:: Activity ::
Beneath this line are the data; copy exactly the part of them that opens with the line containing "Select the Talamanca" and closes with the line containing "Task: Open Kontakt settings gear icon", and only that part.

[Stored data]

•••

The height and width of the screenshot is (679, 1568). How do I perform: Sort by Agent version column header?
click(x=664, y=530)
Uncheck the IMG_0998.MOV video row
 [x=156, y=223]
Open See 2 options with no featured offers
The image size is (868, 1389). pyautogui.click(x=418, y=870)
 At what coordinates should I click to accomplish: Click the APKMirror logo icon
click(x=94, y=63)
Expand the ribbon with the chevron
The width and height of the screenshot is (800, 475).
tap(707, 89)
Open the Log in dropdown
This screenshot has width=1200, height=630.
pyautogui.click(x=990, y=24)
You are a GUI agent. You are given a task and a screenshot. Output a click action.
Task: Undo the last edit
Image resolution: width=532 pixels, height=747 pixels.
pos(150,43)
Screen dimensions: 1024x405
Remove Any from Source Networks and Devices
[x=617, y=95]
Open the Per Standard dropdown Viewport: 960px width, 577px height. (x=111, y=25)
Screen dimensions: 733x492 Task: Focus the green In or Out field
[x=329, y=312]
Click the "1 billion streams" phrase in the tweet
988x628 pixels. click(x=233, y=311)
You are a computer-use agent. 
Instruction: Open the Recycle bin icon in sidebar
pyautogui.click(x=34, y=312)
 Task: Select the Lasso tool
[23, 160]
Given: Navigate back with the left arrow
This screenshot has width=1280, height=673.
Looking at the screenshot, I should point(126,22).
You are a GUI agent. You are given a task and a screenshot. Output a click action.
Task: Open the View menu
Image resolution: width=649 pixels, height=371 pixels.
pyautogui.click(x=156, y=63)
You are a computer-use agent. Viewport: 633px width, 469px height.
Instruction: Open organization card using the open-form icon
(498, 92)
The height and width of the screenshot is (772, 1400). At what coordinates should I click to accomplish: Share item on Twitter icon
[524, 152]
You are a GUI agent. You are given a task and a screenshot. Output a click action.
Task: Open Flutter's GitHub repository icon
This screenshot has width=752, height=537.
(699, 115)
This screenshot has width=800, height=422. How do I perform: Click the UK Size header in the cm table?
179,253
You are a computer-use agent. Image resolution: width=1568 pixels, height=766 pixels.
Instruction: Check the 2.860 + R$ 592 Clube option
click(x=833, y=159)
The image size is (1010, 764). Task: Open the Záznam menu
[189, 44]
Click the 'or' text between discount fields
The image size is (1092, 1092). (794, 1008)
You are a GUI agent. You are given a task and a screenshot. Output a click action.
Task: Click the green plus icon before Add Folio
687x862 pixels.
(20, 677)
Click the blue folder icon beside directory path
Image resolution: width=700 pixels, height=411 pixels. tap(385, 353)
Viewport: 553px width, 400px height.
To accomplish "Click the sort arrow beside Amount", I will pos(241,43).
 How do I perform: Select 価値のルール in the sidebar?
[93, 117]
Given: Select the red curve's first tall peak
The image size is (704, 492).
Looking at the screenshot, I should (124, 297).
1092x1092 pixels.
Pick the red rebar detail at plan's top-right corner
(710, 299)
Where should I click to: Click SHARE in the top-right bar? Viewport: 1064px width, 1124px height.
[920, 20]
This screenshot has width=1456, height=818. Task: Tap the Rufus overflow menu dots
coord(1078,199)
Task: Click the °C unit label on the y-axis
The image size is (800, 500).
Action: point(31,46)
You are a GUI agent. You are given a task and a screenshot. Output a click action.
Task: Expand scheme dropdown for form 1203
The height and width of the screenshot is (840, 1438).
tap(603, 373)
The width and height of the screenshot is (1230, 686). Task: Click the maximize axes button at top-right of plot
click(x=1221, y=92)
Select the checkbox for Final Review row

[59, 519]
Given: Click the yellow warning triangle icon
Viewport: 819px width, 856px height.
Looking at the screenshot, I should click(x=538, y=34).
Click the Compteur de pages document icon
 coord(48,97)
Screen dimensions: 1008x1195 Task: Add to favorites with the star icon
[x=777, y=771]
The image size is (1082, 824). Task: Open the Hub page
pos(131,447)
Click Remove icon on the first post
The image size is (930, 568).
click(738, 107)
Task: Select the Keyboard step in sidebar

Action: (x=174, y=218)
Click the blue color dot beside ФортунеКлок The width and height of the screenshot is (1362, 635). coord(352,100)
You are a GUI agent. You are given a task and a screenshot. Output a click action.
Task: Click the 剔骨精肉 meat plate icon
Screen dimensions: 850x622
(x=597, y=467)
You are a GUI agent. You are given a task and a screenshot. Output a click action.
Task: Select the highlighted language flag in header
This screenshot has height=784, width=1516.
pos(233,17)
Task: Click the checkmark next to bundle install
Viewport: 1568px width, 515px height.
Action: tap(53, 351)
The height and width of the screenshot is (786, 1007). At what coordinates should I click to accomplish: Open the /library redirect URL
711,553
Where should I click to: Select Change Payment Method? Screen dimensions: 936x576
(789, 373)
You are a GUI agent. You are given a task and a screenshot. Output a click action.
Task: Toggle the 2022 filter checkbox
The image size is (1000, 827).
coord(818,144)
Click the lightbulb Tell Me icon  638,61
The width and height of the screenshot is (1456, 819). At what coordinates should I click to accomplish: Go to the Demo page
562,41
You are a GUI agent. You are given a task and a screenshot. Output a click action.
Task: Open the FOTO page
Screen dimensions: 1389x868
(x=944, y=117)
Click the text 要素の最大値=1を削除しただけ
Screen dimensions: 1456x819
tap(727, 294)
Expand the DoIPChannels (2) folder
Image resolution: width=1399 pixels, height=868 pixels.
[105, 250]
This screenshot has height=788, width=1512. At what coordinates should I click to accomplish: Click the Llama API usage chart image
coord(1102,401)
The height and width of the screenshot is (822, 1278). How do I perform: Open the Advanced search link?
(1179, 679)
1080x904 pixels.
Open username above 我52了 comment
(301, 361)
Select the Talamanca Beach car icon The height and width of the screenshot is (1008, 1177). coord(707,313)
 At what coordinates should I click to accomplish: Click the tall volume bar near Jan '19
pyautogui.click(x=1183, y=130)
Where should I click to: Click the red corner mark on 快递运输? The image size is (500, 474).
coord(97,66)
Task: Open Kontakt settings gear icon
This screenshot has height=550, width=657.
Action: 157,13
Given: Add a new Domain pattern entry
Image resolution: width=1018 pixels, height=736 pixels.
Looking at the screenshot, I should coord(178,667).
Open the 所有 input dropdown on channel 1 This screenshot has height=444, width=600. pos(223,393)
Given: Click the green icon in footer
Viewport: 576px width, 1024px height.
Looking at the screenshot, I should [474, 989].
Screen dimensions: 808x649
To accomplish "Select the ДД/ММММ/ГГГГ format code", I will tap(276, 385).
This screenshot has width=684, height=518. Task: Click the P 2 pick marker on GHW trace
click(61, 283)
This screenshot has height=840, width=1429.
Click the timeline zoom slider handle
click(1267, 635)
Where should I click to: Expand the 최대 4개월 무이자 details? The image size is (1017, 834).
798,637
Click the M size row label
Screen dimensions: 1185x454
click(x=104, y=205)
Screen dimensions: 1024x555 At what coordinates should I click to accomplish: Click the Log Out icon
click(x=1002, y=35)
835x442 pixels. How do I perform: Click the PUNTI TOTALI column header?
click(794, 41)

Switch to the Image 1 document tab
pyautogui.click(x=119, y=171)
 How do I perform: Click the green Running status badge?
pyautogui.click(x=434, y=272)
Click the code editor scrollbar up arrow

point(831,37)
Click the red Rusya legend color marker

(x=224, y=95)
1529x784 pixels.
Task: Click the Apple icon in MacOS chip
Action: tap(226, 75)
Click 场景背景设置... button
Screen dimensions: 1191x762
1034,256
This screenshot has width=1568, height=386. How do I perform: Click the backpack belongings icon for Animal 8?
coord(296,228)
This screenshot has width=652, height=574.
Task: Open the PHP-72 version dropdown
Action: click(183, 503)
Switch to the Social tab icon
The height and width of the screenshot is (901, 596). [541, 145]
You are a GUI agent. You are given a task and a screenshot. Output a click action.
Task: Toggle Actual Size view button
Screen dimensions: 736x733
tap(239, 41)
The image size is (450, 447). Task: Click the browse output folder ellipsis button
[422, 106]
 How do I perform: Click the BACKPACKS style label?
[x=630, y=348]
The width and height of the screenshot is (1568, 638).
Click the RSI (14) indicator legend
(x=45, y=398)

•••

:: Answer box ::
Select the Talamanca Beach car icon The height and width of the screenshot is (1008, 1177). coord(707,313)
 At what coordinates should I click to accomplish: Click the tall volume bar near Jan '19
pyautogui.click(x=1183, y=130)
Where should I click to: Click the red corner mark on 快递运输? The image size is (500, 474).
coord(97,66)
Task: Open Kontakt settings gear icon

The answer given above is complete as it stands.